Mayor Jane Williams-Warren’s administration proposed a measure to the city council on Tuesday night that imposes a minimum $3,100 sewer connection fee on new home constructions.
Under the ordinance a newly constructed single-family detached house will have to pay $3,157 in sewer connection fee. A multi-family with three units pays $9,472, according to the ordinance before the council.
Non-residential constructions will pay based a calculation on anticipated gallons per day of wastewater flow. For example, a 20,000 square feet office building or shopping center with a projected flow of 0.1 gal/sf/day will pay $23,829 in sewer connection fees, according to the ordinance.
Finance director Marge Cherone said the fees will generate $3 million in revenue every year. She told incredulous council members 1,000 new construction certificate of occupancies are issued every year.
“This would be an infusion into our budget. Our taxpayers have been carrying the burden of our sewer tax fees and it doesn’t cover our Passaic Valley Sewage Commission bills,” said Williams-Warren. “I saw this as a revenue generating connection fee. Hopefully, infusing our budget with money will help us in repairing and replacing our sewers.”
The city needs millions of dollars to address its combined sewer system which releases sewage into the Passaic River during storms. The city has incurred $66.3 million in sewer repair costs since 1998, according to a calculation attached to the ordinance. Funds generated through the fee will be used to defray the cost of repairs for the sewer system.
Council members were divided on imposing the new fee.
Kenneth Morris, councilman at-large, said this will increase cost of doing business for developers. He criticized the New Jersey Department of Community Affairs (DCA) for trying to impose a new fee on taxpayers.
“All their recommendations seem to assess Paterson taxpayers or people doing business in Paterson. So, there’s a cost to them,” said Morris. “They never make a no cost recommendation.” He said the state fails to work with the city to reform civil service, binding arbitration, and labor contracts.
The measure cuts the fee by 50-percent for nonprofit organizations. Morris wanted a similar discount for someone, who has owned a home in the city for five years, undertaking a new construction to move his primary residence.
“We can look at that,” said business administrator Nellie Pou. She said the council will be provided a revised ordinance next week.
“I don’t understand how this will boost economic development. I just don’t like it,” said Michael Jackson, 1st Ward councilman.
“What is the fee now?” asked William McKoy, 3rd Ward councilman. There is no connection fee, but there’s a $200 application fee for sewer permits, said officials.

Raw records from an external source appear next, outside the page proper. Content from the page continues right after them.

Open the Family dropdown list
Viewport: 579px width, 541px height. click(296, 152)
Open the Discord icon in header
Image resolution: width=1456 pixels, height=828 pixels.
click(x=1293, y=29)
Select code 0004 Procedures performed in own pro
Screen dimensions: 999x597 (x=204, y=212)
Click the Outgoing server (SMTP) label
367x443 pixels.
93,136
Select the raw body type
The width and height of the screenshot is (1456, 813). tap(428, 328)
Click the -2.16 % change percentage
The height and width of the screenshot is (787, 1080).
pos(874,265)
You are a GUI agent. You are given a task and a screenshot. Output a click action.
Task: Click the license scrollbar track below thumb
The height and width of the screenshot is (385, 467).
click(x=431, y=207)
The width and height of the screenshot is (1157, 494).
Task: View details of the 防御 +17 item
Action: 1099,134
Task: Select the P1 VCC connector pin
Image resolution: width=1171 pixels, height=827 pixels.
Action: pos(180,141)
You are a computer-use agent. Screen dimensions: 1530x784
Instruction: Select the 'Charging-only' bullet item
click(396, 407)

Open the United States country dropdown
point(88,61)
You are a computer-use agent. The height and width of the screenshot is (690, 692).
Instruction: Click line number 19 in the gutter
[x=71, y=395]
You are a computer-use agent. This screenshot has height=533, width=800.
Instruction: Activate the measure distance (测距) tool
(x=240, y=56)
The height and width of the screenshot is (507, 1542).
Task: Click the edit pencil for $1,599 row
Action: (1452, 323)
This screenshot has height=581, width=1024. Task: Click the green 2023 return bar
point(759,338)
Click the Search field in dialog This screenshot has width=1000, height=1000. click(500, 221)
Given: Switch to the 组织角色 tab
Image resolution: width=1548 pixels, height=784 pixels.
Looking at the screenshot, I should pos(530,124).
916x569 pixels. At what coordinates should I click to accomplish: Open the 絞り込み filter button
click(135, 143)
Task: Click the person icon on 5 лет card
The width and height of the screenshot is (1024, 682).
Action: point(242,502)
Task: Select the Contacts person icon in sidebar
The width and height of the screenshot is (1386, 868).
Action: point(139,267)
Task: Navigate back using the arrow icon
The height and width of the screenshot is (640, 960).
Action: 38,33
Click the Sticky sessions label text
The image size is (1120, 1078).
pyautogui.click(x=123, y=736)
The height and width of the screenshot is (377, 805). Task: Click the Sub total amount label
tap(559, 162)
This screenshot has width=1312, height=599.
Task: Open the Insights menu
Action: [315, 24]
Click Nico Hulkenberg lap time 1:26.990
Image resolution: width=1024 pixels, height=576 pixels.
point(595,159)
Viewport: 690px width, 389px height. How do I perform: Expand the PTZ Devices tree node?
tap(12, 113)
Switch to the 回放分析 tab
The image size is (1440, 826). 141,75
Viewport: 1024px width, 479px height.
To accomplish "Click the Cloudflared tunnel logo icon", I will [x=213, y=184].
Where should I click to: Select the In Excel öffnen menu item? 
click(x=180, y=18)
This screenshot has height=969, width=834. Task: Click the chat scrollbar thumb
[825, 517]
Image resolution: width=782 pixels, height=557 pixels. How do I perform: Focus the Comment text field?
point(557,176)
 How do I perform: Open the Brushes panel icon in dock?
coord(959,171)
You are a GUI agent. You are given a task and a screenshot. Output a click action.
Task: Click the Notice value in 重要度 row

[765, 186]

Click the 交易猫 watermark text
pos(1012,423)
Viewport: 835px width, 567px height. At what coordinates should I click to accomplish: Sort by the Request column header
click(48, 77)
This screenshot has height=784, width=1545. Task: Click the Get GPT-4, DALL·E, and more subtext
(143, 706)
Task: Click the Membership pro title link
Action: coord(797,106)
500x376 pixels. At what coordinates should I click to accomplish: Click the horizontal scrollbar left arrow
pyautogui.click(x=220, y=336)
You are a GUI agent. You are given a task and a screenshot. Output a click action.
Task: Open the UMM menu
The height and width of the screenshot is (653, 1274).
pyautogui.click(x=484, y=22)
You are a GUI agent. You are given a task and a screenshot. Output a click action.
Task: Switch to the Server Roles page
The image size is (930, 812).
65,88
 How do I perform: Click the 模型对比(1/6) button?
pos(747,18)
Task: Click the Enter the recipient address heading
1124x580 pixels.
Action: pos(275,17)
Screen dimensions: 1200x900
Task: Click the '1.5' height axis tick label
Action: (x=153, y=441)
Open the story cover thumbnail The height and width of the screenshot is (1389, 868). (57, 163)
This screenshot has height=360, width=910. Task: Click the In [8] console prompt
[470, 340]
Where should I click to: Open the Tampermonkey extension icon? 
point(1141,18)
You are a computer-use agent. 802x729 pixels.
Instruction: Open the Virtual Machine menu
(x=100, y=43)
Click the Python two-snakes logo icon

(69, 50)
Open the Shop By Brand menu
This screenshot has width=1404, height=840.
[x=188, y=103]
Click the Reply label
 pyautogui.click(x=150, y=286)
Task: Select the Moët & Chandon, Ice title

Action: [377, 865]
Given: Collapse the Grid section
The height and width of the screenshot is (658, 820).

McKoy said the new fee could make doing business in the city “cost prohibitive.”
“This may tell them to build somewhere else,” said McKoy. He pointed out the ordinance does not list calculation formulas for car washes, laundromats, and factories.
“This is going to put us at a disadvantage,” added Alex Mendez, councilman at-large.
Douglas Triplett of PKF O’Connor Davies, a consulting firm hired in 2016 to identify new revenue sources for the financially struggling city, said neighboring Clifton has a similar fee. He said Jersey City and Newark have sewer connection fees as well.
Triplett said Newark charges $3,100 for a singly family home. He did not have a figure for Jersey City because of the way the Hudson County municipality calculates the fees, but said average sewer connection fee is $3,800.
“When will the surrounding towns pay their full fees?” McKoy demanded to know before imposing a fee on local taxpayers.
For decades, Paterson taxpayers have been subsidizing the sewer bills of Clifton, Haledon, Totowa, Woodland Park, and Prospect Park. In 2016, the city sent bills seeking to the neighboring towns demanding they pay their “fair” share.
“Some of them have paid us in full,” Pou revealed at the meeting on Tuesday night. She did not have a list of the towns that have paid on hand.
Cherone said the smaller towns have paid. However, bigger towns like Clifton haven’t, she said.
Some council members agreed with imposing the fee.
“I think it’s time. This is something we’ve been looking for,” said Maritza Davila, councilwoman at-large.
Shahin Khalique, 2nd Ward councilman, agreed with Davila.